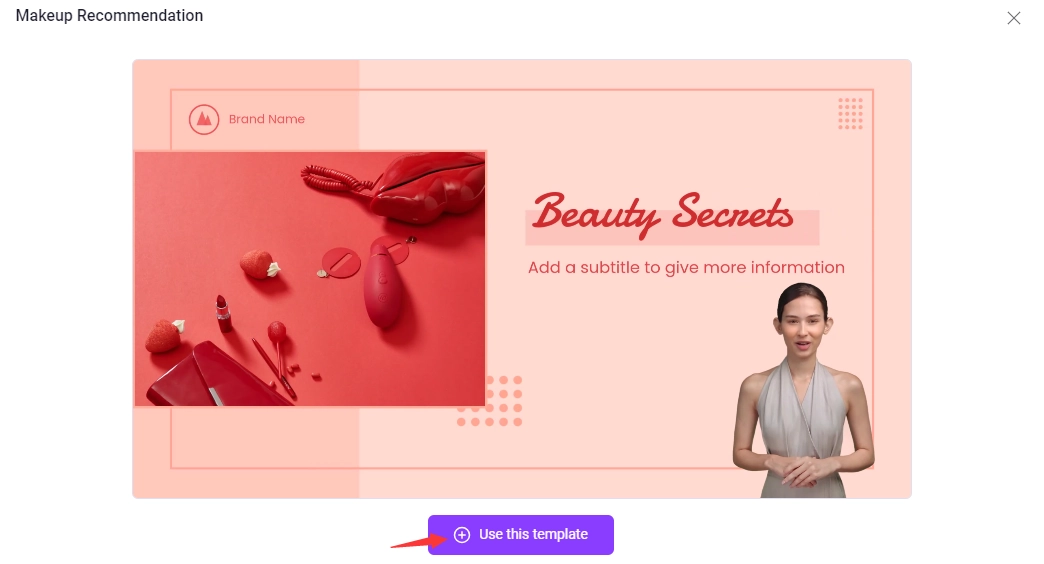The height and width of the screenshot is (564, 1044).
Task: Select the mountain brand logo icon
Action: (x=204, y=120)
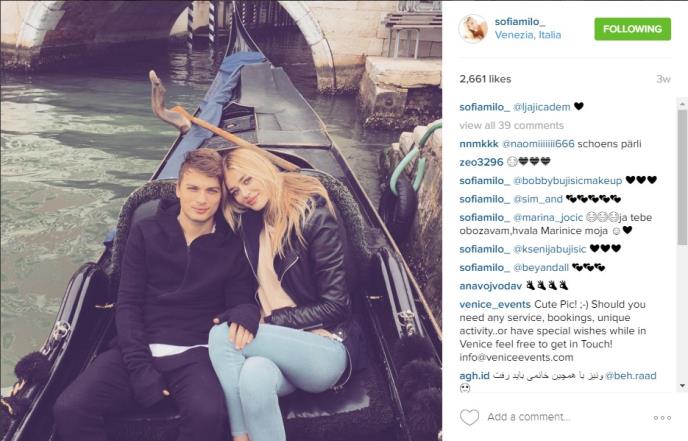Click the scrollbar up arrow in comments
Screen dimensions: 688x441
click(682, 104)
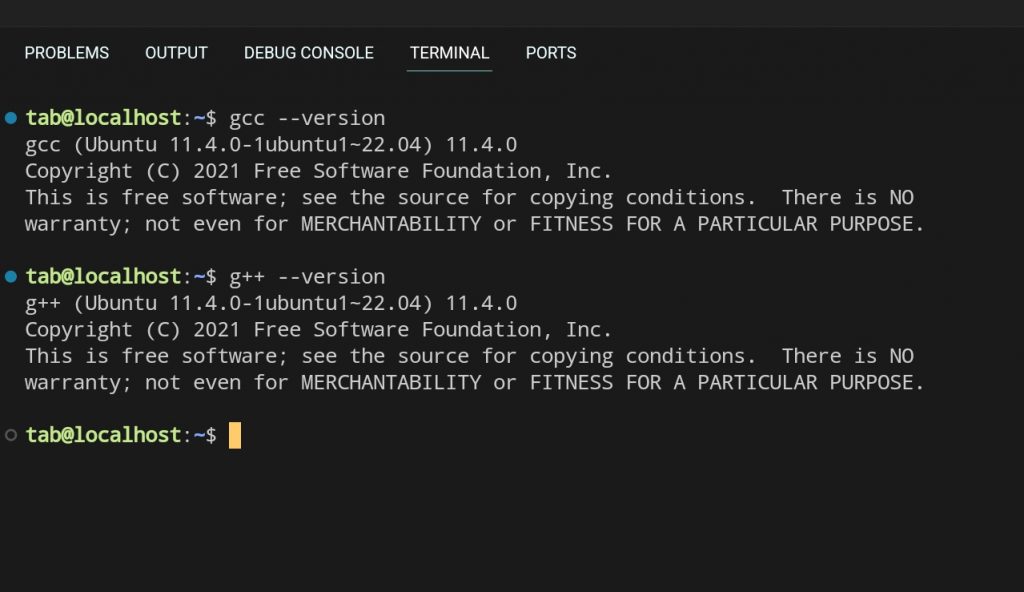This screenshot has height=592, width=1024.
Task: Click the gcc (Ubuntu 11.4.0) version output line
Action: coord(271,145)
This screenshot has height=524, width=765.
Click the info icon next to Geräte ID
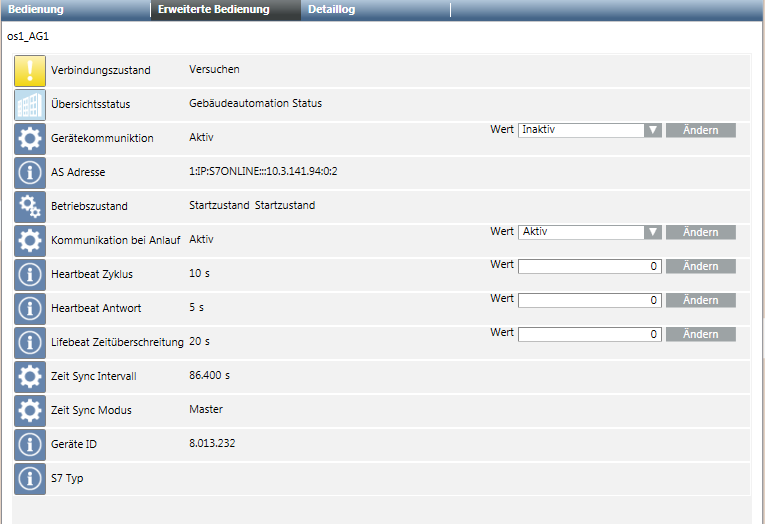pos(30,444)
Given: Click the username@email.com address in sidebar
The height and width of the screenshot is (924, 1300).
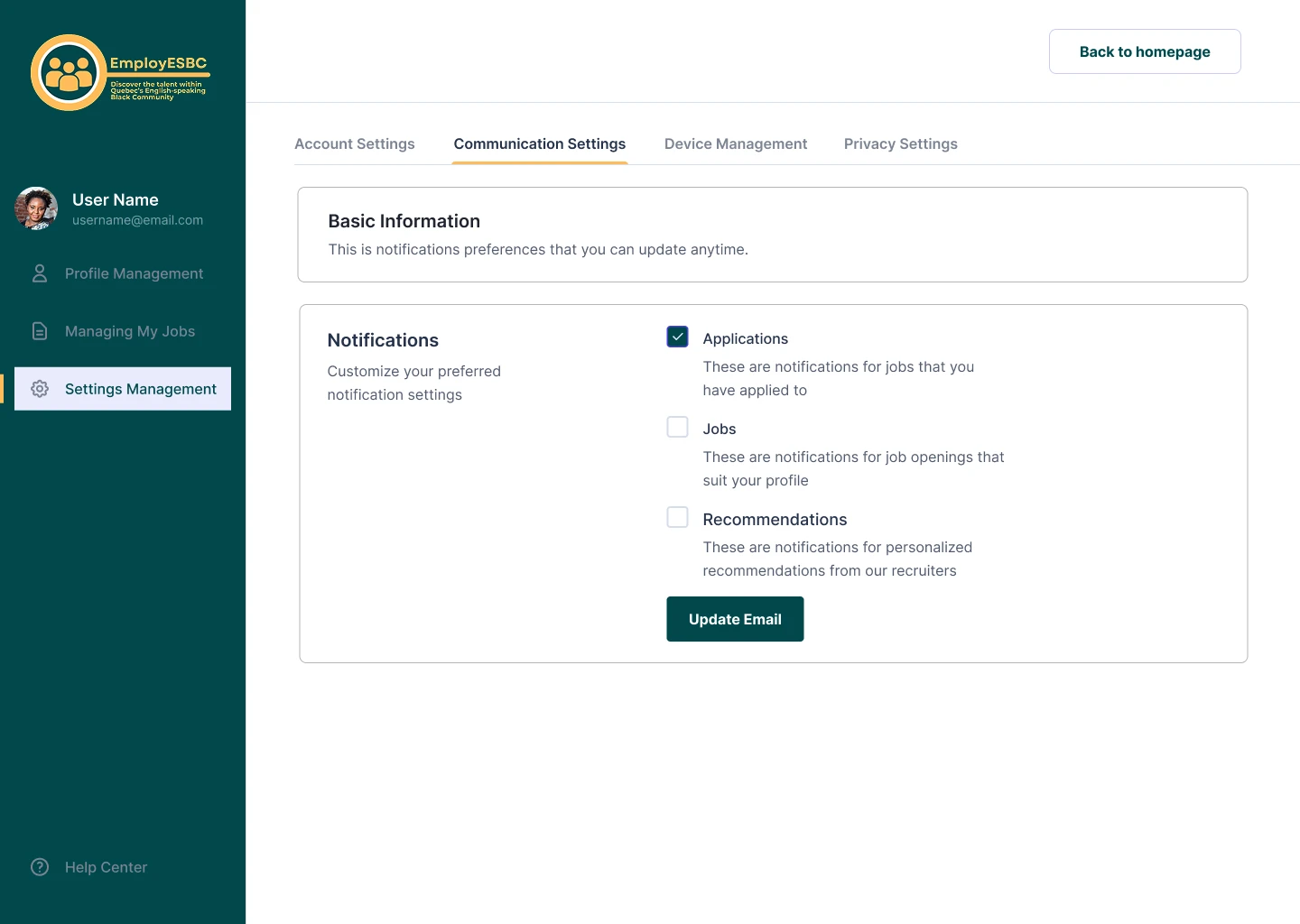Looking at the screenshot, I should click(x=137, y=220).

# [Problem to work on]
Do not include the pictures. Quote only the lines from the line with "Click the info icon next to Geräte ID" through the end of the material, both ends included, exactly.

# [Exercise solution]
Click the info icon next to Geräte ID
pos(30,444)
Given: Click the username@email.com address in sidebar
The height and width of the screenshot is (924, 1300).
Looking at the screenshot, I should click(x=137, y=220).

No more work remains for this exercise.